◆ The task:
Could you transcribe all of the data word for word?

◆ Source material:
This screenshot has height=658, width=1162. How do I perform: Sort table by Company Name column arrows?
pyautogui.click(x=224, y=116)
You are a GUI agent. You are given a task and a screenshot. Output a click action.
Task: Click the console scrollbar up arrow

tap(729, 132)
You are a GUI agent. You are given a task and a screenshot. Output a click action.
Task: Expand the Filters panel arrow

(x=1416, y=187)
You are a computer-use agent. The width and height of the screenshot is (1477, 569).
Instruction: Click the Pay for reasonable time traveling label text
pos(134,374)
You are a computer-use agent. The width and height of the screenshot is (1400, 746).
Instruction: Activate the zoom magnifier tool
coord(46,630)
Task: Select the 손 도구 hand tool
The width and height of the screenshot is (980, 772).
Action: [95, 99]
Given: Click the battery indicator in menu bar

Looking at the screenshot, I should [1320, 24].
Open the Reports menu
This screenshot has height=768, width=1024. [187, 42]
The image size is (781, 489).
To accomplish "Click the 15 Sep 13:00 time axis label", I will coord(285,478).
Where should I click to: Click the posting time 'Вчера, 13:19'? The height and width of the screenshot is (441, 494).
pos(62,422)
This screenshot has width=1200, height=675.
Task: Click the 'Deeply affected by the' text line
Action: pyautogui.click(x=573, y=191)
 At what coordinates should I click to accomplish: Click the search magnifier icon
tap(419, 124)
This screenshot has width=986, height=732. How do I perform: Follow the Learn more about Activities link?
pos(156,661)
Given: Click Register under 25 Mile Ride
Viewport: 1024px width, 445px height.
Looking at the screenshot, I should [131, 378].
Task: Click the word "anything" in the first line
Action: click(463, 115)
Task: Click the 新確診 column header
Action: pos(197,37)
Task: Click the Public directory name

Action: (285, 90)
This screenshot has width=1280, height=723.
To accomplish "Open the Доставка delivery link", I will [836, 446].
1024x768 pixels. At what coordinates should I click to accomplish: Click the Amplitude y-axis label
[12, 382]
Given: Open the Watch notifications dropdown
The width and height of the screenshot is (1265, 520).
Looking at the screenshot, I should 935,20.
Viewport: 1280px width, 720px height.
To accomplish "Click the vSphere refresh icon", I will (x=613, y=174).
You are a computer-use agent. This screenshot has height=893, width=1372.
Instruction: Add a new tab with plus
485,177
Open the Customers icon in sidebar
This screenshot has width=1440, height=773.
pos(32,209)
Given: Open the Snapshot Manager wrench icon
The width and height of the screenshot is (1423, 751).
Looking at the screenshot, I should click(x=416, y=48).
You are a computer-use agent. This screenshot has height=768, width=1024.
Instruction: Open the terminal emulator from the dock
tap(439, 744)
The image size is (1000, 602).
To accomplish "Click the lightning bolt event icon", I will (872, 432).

◆ Answer space:
This screenshot has height=658, width=1162. How do I perform: Sort table by Company Name column arrows?
pyautogui.click(x=224, y=116)
You are a GUI agent. You are given a task and a screenshot. Output a click action.
Task: Click the console scrollbar up arrow

tap(729, 132)
You are a GUI agent. You are given a task and a screenshot. Output a click action.
Task: Expand the Filters panel arrow

(x=1416, y=187)
You are a computer-use agent. The width and height of the screenshot is (1477, 569).
Instruction: Click the Pay for reasonable time traveling label text
pos(134,374)
You are a computer-use agent. The width and height of the screenshot is (1400, 746).
Instruction: Activate the zoom magnifier tool
coord(46,630)
Task: Select the 손 도구 hand tool
The width and height of the screenshot is (980, 772).
Action: [95, 99]
Given: Click the battery indicator in menu bar

Looking at the screenshot, I should [1320, 24].
Open the Reports menu
This screenshot has height=768, width=1024. [187, 42]
The image size is (781, 489).
To accomplish "Click the 15 Sep 13:00 time axis label", I will coord(285,478).
Where should I click to: Click the posting time 'Вчера, 13:19'? The height and width of the screenshot is (441, 494).
pos(62,422)
This screenshot has width=1200, height=675.
Task: Click the 'Deeply affected by the' text line
Action: pyautogui.click(x=573, y=191)
 At what coordinates should I click to accomplish: Click the search magnifier icon
tap(419, 124)
This screenshot has width=986, height=732. How do I perform: Follow the Learn more about Activities link?
pos(156,661)
Given: Click Register under 25 Mile Ride
Viewport: 1024px width, 445px height.
Looking at the screenshot, I should [131, 378].
Task: Click the word "anything" in the first line
Action: click(463, 115)
Task: Click the 新確診 column header
Action: pos(197,37)
Task: Click the Public directory name

Action: (285, 90)
This screenshot has width=1280, height=723.
To accomplish "Open the Доставка delivery link", I will [836, 446].
1024x768 pixels. At what coordinates should I click to accomplish: Click the Amplitude y-axis label
[12, 382]
Given: Open the Watch notifications dropdown
The width and height of the screenshot is (1265, 520).
Looking at the screenshot, I should 935,20.
Viewport: 1280px width, 720px height.
To accomplish "Click the vSphere refresh icon", I will (x=613, y=174).
You are a computer-use agent. This screenshot has height=893, width=1372.
Instruction: Add a new tab with plus
485,177
Open the Customers icon in sidebar
This screenshot has width=1440, height=773.
pos(32,209)
Given: Open the Snapshot Manager wrench icon
The width and height of the screenshot is (1423, 751).
Looking at the screenshot, I should click(x=416, y=48).
You are a computer-use agent. This screenshot has height=768, width=1024.
Instruction: Open the terminal emulator from the dock
tap(439, 744)
The image size is (1000, 602).
To accomplish "Click the lightning bolt event icon", I will (872, 432).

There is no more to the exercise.